**INPUT**
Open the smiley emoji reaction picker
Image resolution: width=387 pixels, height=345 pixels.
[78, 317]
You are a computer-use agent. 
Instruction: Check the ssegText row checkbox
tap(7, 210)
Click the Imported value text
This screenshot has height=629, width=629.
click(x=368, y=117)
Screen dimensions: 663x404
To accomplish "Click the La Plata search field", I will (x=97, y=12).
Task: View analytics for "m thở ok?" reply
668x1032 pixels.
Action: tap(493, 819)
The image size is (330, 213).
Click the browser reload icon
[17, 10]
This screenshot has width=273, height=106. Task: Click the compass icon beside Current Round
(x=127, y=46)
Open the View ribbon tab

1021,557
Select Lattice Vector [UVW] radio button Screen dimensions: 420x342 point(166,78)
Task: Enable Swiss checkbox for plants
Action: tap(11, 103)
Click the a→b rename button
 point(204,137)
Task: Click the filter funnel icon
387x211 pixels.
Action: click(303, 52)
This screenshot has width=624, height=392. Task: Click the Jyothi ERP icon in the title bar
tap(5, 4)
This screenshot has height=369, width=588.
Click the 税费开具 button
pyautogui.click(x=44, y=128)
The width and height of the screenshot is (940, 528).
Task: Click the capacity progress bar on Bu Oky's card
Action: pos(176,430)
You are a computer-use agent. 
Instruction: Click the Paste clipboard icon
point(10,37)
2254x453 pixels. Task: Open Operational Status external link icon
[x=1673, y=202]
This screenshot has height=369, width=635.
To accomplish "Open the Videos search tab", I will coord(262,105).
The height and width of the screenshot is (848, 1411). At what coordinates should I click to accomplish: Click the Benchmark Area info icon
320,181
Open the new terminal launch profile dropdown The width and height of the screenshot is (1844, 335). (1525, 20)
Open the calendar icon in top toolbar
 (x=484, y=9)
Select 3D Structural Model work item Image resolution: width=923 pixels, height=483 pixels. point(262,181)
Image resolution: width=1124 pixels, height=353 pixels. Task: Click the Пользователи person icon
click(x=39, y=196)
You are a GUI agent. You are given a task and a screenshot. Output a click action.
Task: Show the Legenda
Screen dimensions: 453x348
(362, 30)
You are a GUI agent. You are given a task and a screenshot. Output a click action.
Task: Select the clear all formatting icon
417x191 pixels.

**INSTRUCTIONS FOR THE TASK**
Reproduce exactly the first line of the listing and every line after it, through the one containing "Click the Imported value text". Nothing else belongs in the output.

**WRITTEN SOLUTION**
Open the smiley emoji reaction picker
Image resolution: width=387 pixels, height=345 pixels.
[78, 317]
You are a computer-use agent. 
Instruction: Check the ssegText row checkbox
tap(7, 210)
Click the Imported value text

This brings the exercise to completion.